* Tarefas propostas *
a. Edite o texto sobre Ribeiro Tenguna reproduzindo tudo desde "AGENDA CULTURAL" até "como Mia Couto.", com "jovem escritor" trocado por "jovem autor".
b. Responda, com base no texto sobre Ribeiro Tenguna:
(i) Quantos anos tem Ribeiro Tenguna?
(ii) Por qual editora ele publicou seus dois primeiros livros?
(iii) Qual era o preço do livro na editora?

* Texto em estudo *

AGENDA CULTURAL

6.5.09

Um grito angolano


Hélio Consolaro

Os angolanos andam pela Noroeste paulista. E atracou em Araçatuba, passando primeiro por Penápolis, o jovem escritor Ribeiro Tenguna. Participou de algumas reuniões do Grupo Experimental da Academia Araçatubense de Letras, declamando alguns poemas. Ele teve antes militância literária em Angola, país lusófono.
Rapaz de 30 anos (recomendam alguns filósofos que não se publique nada antes dos 40), formado em administração e teologia, é evangélico e comprometido com a libertação de seu povo. Optou por publicar seus dois primeiros livros por editora paulistana, a Biblioteca 24x7, aproveitando a trilha do sucesso de escritores africanos no Brasil, como Mia Couto.
Participei do lançamento dos livros de Tenguna no UniToledo, em março de 2009, já como secretário da Cultura. Lançar dois livros numa só noite não foi uma boa estratégia, ainda mais quando a editora exagera no preço (R$ 41,00, 212 páginas). Quem adquire o livro tem acesso à edição digital pelo site da editora.

(Entradas de dados coletados)
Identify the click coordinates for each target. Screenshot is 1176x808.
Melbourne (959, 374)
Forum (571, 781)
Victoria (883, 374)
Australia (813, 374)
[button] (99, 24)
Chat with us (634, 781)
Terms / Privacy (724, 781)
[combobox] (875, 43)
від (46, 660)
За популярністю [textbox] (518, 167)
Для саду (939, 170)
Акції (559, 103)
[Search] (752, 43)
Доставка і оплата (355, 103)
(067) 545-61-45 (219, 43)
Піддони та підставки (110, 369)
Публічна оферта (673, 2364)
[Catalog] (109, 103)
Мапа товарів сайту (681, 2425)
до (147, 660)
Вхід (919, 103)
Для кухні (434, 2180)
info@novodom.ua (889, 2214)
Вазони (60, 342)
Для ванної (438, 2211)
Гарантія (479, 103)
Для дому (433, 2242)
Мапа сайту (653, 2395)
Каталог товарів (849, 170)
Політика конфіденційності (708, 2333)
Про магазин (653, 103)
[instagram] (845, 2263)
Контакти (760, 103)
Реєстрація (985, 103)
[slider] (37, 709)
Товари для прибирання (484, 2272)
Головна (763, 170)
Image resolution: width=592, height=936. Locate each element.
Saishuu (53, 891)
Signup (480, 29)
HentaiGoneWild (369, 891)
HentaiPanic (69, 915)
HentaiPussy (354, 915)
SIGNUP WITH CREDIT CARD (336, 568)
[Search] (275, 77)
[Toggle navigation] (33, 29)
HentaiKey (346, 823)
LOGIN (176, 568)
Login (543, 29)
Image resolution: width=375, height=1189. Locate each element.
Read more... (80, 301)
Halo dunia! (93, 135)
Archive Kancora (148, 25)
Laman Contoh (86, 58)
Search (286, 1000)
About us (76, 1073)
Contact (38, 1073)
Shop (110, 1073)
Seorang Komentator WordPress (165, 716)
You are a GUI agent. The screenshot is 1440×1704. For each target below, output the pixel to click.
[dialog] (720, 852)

* Soluções dos problemas *
a.
AGENDA CULTURAL

6.5.09

Um grito angolano


Hélio Consolaro

Os angolanos andam pela Noroeste paulista. E atracou em Araçatuba, passando primeiro por Penápolis, o jovem autor Ribeiro Tenguna. Participou de algumas reuniões do Grupo Experimental da Academia Araçatubense de Letras, declamando alguns poemas. Ele teve antes militância literária em Angola, país lusófono.
Rapaz de 30 anos (recomendam alguns filósofos que não se publique nada antes dos 40), formado em administração e teologia, é evangélico e comprometido com a libertação de seu povo. Optou por publicar seus dois primeiros livros por editora paulistana, a Biblioteca 24x7, aproveitando a trilha do sucesso de escritores africanos no Brasil, como Mia Couto.

b.
(i) 30 anos.
(ii) Pela Biblioteca 24x7, editora paulistana.
(iii) R$ 41,00.